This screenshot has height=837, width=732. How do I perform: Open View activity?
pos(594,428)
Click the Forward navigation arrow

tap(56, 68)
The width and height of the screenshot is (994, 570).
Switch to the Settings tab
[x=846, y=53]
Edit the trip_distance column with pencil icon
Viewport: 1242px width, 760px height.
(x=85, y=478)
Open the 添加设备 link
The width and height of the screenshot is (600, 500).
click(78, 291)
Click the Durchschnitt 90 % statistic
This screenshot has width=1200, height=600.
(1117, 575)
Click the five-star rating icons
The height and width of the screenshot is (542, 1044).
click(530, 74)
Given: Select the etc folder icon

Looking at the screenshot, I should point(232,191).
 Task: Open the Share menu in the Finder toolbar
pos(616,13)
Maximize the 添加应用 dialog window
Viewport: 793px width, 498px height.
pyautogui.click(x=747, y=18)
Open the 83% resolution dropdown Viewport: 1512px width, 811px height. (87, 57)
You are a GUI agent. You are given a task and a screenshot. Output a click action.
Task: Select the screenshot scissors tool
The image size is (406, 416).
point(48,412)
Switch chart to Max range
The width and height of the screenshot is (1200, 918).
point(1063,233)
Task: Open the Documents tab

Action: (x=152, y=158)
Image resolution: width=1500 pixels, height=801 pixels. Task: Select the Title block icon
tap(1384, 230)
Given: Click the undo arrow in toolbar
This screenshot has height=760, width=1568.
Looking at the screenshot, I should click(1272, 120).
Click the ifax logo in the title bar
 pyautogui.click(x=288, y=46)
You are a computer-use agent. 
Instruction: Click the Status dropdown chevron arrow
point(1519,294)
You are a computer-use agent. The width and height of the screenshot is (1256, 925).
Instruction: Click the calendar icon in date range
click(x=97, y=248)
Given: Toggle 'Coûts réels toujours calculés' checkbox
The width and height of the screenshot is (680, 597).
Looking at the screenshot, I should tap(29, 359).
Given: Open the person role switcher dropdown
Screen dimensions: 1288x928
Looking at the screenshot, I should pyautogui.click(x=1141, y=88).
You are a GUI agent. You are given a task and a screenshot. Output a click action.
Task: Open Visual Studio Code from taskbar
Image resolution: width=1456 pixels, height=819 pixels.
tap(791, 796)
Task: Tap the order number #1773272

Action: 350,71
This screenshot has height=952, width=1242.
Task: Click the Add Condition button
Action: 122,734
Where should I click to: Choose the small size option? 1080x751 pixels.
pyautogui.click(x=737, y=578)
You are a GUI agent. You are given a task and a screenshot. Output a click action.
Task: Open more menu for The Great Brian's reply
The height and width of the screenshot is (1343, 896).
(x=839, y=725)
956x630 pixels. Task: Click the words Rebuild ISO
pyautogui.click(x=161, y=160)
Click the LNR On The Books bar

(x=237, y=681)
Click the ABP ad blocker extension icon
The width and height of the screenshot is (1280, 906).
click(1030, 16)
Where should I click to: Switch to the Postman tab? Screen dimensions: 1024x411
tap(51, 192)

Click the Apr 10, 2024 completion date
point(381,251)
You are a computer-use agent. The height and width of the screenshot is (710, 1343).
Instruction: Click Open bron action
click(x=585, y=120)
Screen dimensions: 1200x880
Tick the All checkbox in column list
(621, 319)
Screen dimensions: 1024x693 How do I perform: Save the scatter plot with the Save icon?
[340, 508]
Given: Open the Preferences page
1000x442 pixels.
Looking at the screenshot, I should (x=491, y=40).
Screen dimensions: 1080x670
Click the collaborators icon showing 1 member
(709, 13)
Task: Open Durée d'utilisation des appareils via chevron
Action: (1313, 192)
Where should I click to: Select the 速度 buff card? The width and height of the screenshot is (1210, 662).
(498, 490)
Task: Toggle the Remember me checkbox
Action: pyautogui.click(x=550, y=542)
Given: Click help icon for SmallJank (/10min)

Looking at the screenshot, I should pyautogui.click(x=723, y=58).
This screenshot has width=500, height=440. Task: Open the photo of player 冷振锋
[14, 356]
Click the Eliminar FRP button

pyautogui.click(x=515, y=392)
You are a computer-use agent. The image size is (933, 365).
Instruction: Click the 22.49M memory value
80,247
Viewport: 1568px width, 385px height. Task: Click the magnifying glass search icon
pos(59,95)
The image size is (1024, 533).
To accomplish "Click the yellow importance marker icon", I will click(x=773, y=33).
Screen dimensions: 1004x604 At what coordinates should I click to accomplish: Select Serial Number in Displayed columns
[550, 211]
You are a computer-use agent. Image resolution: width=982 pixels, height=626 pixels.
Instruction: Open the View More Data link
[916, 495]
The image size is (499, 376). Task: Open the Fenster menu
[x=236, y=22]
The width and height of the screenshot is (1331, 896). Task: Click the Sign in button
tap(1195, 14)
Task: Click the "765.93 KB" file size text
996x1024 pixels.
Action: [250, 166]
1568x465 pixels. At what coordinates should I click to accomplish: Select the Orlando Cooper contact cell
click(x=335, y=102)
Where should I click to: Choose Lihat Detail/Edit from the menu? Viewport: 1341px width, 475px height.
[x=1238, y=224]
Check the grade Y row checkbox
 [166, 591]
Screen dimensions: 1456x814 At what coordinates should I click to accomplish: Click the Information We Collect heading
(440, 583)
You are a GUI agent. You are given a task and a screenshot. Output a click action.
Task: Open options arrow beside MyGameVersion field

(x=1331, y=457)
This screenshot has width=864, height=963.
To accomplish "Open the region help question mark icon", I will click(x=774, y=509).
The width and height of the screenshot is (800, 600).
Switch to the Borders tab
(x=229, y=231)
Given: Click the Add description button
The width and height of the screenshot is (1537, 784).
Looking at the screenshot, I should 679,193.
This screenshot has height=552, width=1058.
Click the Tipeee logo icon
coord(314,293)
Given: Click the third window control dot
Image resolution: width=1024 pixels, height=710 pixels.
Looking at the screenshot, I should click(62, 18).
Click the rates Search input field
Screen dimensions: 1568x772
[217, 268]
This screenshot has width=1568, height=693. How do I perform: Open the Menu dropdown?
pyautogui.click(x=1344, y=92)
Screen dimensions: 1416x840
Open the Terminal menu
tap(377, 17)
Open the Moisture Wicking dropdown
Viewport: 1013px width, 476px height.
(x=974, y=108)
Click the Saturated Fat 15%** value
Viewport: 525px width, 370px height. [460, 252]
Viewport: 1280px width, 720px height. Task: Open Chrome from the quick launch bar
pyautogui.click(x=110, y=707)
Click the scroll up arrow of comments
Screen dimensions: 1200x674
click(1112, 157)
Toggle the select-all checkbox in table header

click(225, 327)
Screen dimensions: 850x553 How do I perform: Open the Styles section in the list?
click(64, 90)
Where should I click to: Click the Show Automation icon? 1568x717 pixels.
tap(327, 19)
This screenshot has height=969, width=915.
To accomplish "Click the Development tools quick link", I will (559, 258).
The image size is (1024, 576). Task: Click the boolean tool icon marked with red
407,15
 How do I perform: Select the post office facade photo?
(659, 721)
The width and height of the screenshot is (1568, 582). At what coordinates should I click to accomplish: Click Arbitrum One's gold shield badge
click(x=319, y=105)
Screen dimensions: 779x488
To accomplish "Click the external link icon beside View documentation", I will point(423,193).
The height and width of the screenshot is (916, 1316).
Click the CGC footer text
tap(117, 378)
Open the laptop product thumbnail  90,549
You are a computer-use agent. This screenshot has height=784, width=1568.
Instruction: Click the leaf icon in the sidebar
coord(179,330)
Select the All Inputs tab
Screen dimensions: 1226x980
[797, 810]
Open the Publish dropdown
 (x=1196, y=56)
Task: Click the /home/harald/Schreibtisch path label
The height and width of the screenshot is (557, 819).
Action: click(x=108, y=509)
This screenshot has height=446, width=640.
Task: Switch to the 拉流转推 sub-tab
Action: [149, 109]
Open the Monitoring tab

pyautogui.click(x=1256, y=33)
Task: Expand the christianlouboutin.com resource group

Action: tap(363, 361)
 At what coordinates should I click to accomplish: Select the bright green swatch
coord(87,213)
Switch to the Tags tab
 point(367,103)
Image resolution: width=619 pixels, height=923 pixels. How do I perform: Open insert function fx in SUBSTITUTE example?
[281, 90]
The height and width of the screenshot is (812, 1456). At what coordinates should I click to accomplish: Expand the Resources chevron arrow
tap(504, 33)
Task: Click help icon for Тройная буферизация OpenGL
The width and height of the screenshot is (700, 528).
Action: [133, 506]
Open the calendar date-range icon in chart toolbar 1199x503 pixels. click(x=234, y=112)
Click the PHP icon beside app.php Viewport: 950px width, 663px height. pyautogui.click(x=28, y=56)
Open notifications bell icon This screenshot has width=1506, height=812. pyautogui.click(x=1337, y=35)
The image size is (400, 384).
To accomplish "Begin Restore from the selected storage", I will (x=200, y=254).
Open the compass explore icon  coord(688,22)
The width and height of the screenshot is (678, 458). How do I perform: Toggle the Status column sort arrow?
::::::::
## Directions for this task
Reproduce the records from the line with "Switch to the Tags tab" to the line with "Open the compass", substituting "Labels" for "Tags" and leaving everything else unchanged.

## Response
Switch to the Labels tab
 point(367,103)
Image resolution: width=619 pixels, height=923 pixels. How do I perform: Open insert function fx in SUBSTITUTE example?
[281, 90]
The height and width of the screenshot is (812, 1456). At what coordinates should I click to accomplish: Expand the Resources chevron arrow
tap(504, 33)
Task: Click help icon for Тройная буферизация OpenGL
The width and height of the screenshot is (700, 528).
Action: [133, 506]
Open the calendar date-range icon in chart toolbar 1199x503 pixels. click(x=234, y=112)
Click the PHP icon beside app.php Viewport: 950px width, 663px height. pyautogui.click(x=28, y=56)
Open notifications bell icon This screenshot has width=1506, height=812. pyautogui.click(x=1337, y=35)
The image size is (400, 384).
To accomplish "Begin Restore from the selected storage", I will (x=200, y=254).
Open the compass explore icon  coord(688,22)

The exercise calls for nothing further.